WHAT IS EXPECTED: Using the entries that follow, write out the line containing "Instruction: Click the microphone", the line containing "500x495 pixels.", and every line between them, exactly and nothing else.

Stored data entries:

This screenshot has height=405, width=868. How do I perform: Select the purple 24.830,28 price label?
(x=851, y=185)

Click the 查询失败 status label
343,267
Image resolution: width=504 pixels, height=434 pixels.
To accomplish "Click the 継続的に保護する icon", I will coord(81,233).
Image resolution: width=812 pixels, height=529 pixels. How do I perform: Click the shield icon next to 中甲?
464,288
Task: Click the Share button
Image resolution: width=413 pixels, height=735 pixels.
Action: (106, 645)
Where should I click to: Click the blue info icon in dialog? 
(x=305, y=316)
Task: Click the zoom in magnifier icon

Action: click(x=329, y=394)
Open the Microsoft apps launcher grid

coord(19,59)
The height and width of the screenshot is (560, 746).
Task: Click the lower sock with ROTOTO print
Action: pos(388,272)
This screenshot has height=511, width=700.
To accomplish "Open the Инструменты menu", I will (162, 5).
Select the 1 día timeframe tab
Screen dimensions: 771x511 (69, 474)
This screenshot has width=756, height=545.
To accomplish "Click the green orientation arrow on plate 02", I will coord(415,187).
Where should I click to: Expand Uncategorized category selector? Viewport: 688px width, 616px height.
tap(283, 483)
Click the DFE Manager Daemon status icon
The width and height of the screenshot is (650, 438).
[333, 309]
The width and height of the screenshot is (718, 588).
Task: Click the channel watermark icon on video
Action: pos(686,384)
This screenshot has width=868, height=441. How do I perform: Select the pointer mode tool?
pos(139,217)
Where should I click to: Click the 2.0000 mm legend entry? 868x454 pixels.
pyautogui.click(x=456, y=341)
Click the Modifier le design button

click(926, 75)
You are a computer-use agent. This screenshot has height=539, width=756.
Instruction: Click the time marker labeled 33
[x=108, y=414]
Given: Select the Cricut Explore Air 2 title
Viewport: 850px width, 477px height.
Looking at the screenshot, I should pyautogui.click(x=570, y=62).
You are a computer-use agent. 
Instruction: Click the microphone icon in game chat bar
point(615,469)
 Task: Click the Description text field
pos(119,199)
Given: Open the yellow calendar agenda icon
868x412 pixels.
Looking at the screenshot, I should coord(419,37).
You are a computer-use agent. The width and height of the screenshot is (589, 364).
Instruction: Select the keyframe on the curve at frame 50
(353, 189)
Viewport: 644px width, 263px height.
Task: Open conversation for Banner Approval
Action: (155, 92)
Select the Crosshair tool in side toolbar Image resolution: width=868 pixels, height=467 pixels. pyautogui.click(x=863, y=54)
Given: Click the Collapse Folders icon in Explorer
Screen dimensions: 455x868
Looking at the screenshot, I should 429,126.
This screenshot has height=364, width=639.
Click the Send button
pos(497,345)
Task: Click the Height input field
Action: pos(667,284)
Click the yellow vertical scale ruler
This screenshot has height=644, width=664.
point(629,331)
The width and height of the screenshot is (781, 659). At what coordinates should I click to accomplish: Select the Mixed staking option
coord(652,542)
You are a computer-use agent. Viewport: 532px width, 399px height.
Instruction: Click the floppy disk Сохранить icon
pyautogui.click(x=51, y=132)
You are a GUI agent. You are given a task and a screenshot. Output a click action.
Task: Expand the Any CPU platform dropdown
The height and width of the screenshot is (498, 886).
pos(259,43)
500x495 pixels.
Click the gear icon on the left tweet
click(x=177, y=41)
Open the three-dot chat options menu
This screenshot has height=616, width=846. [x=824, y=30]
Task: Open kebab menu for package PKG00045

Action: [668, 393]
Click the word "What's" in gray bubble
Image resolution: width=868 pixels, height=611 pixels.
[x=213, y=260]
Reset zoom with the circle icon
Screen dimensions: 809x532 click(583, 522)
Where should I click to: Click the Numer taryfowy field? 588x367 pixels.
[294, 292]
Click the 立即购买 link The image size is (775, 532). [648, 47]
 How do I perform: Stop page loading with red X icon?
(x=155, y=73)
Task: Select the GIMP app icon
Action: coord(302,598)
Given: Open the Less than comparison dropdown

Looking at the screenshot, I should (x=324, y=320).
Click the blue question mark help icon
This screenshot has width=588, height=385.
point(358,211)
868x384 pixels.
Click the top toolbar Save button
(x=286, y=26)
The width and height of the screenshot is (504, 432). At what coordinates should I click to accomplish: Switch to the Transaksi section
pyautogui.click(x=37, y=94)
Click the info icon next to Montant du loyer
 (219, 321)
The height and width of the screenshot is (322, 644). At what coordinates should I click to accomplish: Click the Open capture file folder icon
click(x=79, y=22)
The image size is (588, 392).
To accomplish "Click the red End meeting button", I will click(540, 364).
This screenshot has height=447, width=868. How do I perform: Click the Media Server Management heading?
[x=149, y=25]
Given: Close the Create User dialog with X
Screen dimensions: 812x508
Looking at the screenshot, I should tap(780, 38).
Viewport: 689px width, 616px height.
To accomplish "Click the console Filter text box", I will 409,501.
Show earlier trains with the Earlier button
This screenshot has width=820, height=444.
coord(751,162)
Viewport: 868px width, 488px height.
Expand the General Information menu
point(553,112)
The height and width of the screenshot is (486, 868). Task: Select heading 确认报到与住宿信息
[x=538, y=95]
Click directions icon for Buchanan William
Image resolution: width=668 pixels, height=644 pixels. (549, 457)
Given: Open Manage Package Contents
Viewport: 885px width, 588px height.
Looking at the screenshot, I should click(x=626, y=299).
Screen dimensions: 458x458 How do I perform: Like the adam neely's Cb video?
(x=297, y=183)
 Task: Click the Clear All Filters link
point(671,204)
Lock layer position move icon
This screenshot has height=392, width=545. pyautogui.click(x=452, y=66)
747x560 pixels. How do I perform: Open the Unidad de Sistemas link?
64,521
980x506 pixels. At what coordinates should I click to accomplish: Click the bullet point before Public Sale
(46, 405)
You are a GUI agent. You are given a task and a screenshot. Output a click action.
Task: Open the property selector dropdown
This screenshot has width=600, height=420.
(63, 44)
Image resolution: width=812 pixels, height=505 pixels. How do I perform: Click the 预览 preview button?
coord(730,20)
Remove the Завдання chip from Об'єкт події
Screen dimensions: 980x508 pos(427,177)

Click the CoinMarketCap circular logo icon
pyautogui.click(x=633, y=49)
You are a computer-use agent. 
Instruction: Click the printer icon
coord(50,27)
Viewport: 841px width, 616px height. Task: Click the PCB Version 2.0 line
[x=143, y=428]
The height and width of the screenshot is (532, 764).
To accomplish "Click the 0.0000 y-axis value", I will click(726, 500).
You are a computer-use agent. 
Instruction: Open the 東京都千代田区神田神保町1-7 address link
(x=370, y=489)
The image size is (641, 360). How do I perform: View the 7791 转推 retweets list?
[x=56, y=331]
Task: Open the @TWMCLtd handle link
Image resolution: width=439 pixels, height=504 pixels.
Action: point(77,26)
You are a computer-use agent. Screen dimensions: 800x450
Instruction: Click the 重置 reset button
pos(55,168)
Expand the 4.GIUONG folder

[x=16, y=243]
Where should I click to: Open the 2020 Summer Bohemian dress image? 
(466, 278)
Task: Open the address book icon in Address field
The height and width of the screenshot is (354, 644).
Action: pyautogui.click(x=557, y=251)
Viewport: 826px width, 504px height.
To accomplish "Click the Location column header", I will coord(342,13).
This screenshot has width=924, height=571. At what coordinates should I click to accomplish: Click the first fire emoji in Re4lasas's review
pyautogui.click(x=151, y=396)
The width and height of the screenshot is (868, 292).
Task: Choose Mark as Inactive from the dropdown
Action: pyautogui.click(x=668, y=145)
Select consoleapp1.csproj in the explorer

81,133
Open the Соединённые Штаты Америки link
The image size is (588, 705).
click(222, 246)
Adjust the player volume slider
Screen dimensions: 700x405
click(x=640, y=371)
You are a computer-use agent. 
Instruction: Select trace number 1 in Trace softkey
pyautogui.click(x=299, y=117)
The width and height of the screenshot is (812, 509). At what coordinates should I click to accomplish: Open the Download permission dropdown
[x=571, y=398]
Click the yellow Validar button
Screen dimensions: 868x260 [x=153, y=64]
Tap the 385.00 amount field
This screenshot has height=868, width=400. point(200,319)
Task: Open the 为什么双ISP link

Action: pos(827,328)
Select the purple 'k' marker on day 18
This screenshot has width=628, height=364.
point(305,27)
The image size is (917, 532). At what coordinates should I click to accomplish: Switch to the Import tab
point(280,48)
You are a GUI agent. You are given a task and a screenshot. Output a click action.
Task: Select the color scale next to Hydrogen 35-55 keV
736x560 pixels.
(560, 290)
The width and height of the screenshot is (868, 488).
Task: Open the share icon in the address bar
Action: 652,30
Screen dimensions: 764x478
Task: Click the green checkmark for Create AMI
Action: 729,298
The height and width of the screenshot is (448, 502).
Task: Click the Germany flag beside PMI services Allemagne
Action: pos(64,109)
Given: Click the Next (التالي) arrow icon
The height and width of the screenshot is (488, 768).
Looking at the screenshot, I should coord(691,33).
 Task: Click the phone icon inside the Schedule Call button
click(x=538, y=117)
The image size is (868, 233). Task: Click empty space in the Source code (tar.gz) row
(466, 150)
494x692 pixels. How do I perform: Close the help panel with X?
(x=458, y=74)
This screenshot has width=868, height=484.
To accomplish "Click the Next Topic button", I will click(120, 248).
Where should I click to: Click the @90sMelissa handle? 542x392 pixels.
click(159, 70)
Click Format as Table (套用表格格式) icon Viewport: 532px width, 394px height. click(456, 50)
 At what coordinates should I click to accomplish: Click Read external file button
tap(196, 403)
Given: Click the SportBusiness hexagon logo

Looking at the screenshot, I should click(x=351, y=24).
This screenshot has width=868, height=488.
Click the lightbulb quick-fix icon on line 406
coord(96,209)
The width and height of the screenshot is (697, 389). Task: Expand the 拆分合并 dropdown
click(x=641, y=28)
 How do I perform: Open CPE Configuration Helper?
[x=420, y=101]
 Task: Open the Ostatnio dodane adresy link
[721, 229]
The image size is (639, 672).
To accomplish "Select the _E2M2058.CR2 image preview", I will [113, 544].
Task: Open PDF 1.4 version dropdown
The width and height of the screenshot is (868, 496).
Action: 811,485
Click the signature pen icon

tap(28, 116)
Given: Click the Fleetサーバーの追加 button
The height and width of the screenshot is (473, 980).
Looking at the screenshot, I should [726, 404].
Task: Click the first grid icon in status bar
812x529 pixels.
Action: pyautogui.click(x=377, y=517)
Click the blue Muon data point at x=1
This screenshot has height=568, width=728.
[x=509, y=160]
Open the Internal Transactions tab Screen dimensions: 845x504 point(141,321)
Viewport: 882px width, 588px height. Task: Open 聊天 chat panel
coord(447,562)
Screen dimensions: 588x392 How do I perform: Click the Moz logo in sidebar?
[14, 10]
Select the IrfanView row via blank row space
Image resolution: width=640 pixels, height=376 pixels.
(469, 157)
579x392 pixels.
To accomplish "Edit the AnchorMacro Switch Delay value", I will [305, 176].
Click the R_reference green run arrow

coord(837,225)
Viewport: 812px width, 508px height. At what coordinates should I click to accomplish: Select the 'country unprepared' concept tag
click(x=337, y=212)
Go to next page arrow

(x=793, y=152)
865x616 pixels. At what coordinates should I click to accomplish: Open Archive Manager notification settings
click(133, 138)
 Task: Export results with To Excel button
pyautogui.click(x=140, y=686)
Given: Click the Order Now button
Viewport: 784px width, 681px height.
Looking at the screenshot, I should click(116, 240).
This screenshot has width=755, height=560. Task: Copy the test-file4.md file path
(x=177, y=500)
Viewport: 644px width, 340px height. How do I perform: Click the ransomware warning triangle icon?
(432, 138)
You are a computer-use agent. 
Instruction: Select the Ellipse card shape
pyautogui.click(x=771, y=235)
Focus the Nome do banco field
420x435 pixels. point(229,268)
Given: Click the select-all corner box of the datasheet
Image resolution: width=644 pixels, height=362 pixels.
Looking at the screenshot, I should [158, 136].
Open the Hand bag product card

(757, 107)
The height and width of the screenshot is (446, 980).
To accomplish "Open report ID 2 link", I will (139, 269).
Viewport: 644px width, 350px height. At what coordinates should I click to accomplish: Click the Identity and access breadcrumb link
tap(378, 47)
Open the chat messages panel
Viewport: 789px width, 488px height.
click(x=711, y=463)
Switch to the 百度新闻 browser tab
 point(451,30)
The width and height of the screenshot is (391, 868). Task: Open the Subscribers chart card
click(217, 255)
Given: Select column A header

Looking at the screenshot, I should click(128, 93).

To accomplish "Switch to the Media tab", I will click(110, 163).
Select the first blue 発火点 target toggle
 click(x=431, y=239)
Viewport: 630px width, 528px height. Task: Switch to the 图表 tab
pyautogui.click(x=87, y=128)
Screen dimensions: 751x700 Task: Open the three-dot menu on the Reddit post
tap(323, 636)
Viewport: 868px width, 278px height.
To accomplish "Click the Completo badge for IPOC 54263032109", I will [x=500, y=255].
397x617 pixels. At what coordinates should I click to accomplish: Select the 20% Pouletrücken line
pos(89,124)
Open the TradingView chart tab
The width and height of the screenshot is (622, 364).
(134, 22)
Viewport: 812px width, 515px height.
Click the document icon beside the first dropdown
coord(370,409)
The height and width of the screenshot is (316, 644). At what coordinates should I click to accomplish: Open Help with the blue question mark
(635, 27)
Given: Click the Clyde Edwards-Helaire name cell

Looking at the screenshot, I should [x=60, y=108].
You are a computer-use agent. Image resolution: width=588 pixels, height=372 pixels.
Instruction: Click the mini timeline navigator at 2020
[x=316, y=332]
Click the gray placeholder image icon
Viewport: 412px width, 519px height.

WRITTEN ANSWER:
Instruction: Click the microphone icon in game chat bar
point(615,469)
 Task: Click the Description text field
pos(119,199)
Given: Open the yellow calendar agenda icon
868x412 pixels.
Looking at the screenshot, I should coord(419,37).
You are a computer-use agent. The width and height of the screenshot is (589, 364).
Instruction: Select the keyframe on the curve at frame 50
(353, 189)
Viewport: 644px width, 263px height.
Task: Open conversation for Banner Approval
Action: (155, 92)
Select the Crosshair tool in side toolbar Image resolution: width=868 pixels, height=467 pixels. pyautogui.click(x=863, y=54)
Given: Click the Collapse Folders icon in Explorer
Screen dimensions: 455x868
Looking at the screenshot, I should 429,126.
This screenshot has height=364, width=639.
Click the Send button
pos(497,345)
Task: Click the Height input field
Action: pos(667,284)
Click the yellow vertical scale ruler
This screenshot has height=644, width=664.
point(629,331)
The width and height of the screenshot is (781, 659). At what coordinates should I click to accomplish: Select the Mixed staking option
coord(652,542)
You are a computer-use agent. Viewport: 532px width, 399px height.
Instruction: Click the floppy disk Сохранить icon
pyautogui.click(x=51, y=132)
You are a GUI agent. You are given a task and a screenshot. Output a click action.
Task: Expand the Any CPU platform dropdown
The height and width of the screenshot is (498, 886).
pos(259,43)
500x495 pixels.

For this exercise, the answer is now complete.